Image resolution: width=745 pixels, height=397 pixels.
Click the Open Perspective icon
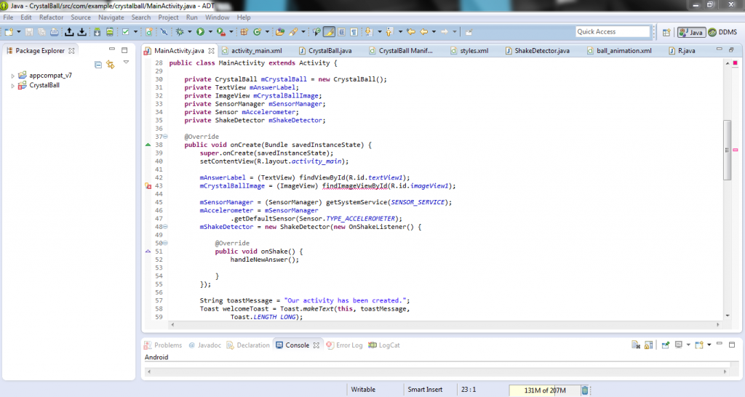point(666,32)
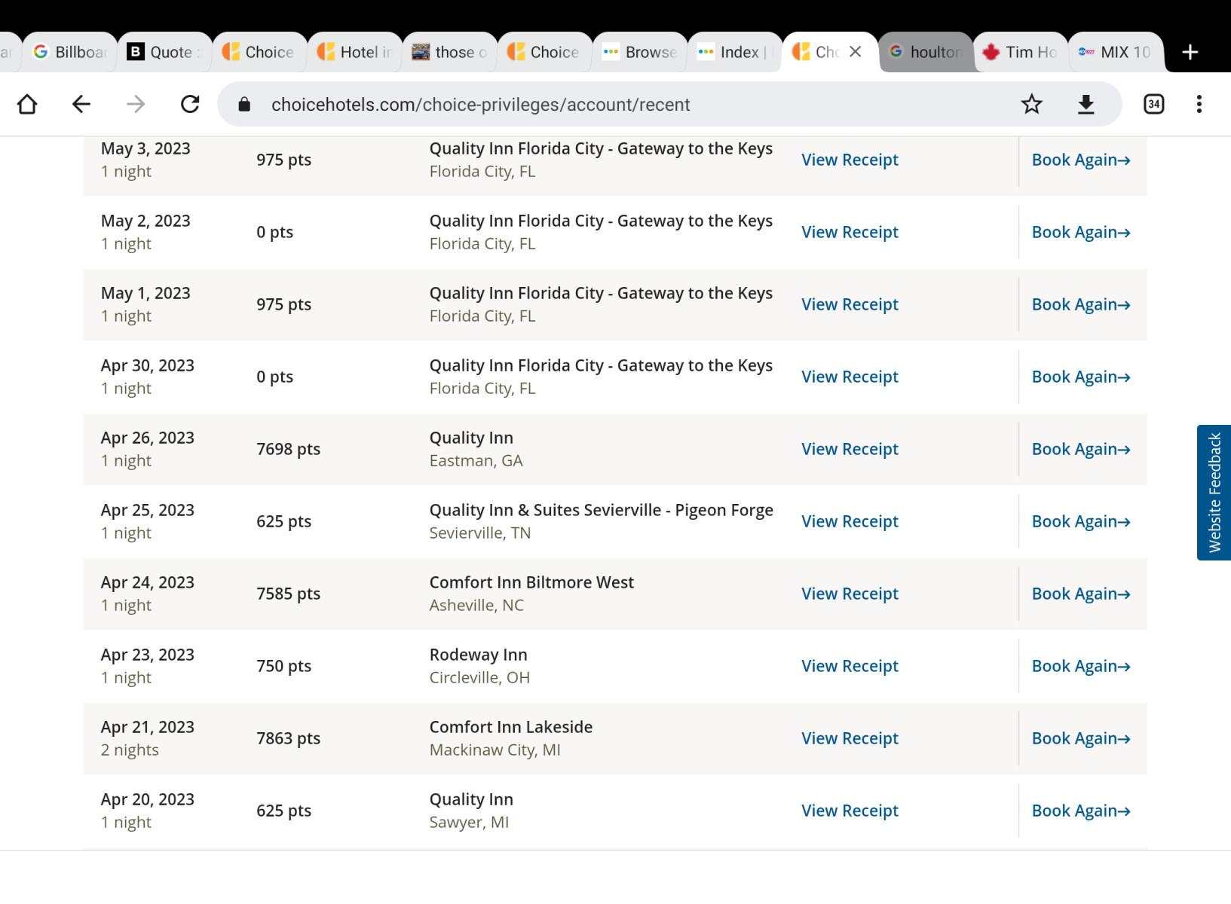Open the Website Feedback side tab

[1214, 493]
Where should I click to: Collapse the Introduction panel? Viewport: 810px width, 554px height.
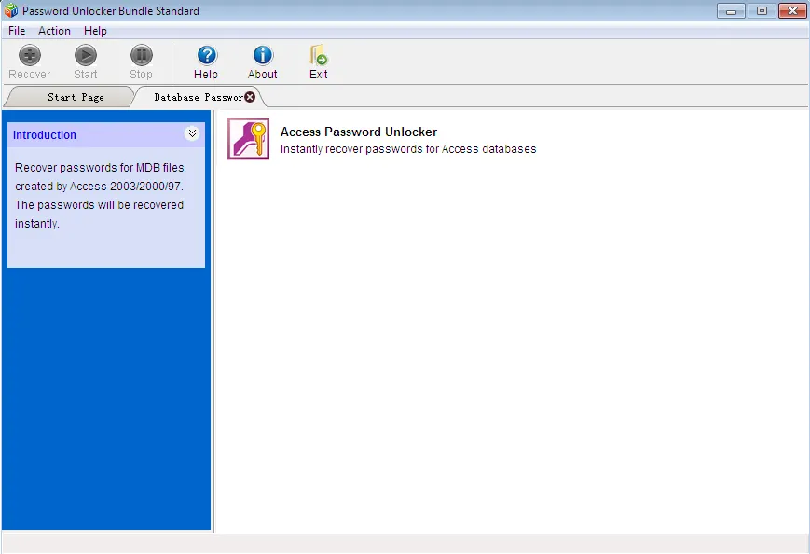pyautogui.click(x=192, y=134)
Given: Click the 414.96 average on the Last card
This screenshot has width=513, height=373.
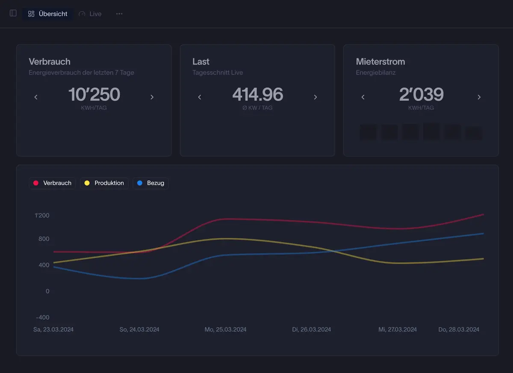Looking at the screenshot, I should click(x=257, y=95).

__________

▶ **Instructions to follow**: Could you write out verbatim only those lines that run from the line containing "Click the Open Perspective icon" through the end of the listing above, both included, without the pictures?

▶ **Written solution**:
Click the Open Perspective icon
point(666,32)
Open the Website Feedback side tab

[1214, 493]
Where should I click to: Collapse the Introduction panel? Viewport: 810px width, 554px height.
pyautogui.click(x=192, y=134)
Given: Click the 414.96 average on the Last card
This screenshot has width=513, height=373.
Looking at the screenshot, I should click(x=257, y=95).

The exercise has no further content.